After an hour or so the door swung open and Marta stumbled to her feet, falling into Natalie’s arms. It appeared, from the House Manager’s perspective, that all was forgiven.
“Marta! I was worried. You hadn’t called to check in for an hour! I looked through the whole house. It didn’t occur to me to look in here until I heard the giggling.”
Caroline smiled as she sauntered out, handing Natalie her glass on her way. “You need Prosecco dear. Best to keep on top of the supplies.” I smiled as we left Marta in Natalie’s arms.
“Thanks for the tour of your pantry Marta. But you know, I think we’ll give the Butler’s Pantry a miss.”
Reading her article as we looked over the plans now, drinking chilled Prosecco, (from a champagne glass), my mind was made up. Open plan kitchen and dining would suit us much better.
Marta’s final thoughts were designed to show me the error in my ways, but instead strengthened my convictions.

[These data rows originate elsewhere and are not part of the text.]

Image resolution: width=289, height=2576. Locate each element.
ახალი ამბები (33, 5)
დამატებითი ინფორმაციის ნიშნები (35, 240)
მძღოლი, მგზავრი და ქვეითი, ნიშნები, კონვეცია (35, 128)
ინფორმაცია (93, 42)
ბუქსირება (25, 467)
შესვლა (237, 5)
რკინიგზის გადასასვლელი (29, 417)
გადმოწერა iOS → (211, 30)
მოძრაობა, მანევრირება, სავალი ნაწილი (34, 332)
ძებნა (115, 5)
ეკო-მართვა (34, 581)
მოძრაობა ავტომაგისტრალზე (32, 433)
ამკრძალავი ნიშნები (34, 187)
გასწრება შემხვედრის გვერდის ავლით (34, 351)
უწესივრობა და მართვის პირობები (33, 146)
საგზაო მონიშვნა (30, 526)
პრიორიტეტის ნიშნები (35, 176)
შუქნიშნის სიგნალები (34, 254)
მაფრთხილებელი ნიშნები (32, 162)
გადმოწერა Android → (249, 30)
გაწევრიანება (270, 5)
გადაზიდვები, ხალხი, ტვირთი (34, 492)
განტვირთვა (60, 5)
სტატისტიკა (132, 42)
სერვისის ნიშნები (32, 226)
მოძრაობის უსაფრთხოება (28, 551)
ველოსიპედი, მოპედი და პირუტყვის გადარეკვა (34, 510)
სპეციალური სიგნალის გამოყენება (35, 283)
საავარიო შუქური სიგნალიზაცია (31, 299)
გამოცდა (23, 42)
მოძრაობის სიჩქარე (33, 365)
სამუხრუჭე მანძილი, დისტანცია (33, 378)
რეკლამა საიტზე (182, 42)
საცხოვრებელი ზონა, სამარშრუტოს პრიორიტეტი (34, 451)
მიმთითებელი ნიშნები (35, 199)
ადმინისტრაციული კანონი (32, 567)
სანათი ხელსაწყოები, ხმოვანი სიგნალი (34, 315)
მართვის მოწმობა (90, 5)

“After the ordeal, I learned three things. First, a good house manager is invaluable, but it is important to double check their work. Particularly when managing stock, which is a vital component of a fully functional Butler’s Pantry. Second, it is wise to have back up generators serviced every six months. When you need them they must be in perfect working order to avoid unfortunate mishaps. These details, along with styling, are so important for a functional home well suited for entertaining. And finally, some people just don’t have great taste. Though it is the responsibility of the stylish to impart their wisdom on their less fortunate counterparts, it is also important to remember that the opinions of the less stylish cannot be forced. Even when it comes to Butler’s Pantries.”